- **STATED PROBLEM**
Copy the part of the data that opens with the line containing "I will coord(562,350)." and closes with the line containing "I will coord(518,336).", keeping every character as it is.

- **EXERCISE MATERIALS**
--- start ---

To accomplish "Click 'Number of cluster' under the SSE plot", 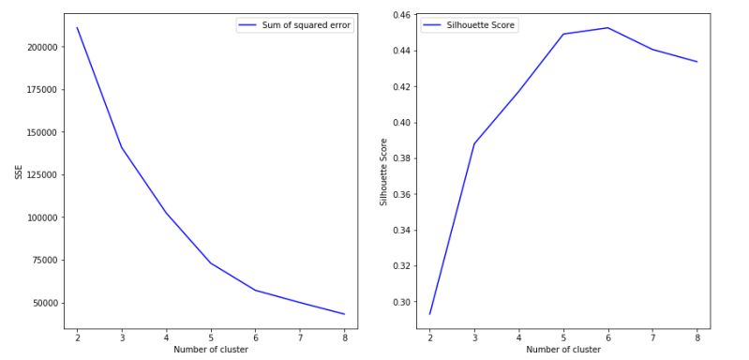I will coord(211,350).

--- end ---
--- start ---

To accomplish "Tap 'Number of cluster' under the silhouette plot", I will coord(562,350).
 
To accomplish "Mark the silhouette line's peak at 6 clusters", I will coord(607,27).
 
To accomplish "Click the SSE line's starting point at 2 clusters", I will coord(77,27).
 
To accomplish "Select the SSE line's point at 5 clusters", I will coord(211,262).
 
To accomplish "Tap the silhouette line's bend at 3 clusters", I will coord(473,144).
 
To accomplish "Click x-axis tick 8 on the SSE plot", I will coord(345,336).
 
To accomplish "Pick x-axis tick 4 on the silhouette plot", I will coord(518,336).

--- end ---

- **RESULT**
To accomplish "Tap 'Number of cluster' under the silhouette plot", I will coord(562,350).
 
To accomplish "Mark the silhouette line's peak at 6 clusters", I will coord(607,27).
 
To accomplish "Click the SSE line's starting point at 2 clusters", I will coord(77,27).
 
To accomplish "Select the SSE line's point at 5 clusters", I will coord(211,262).
 
To accomplish "Tap the silhouette line's bend at 3 clusters", I will coord(473,144).
 
To accomplish "Click x-axis tick 8 on the SSE plot", I will coord(345,336).
 
To accomplish "Pick x-axis tick 4 on the silhouette plot", I will coord(518,336).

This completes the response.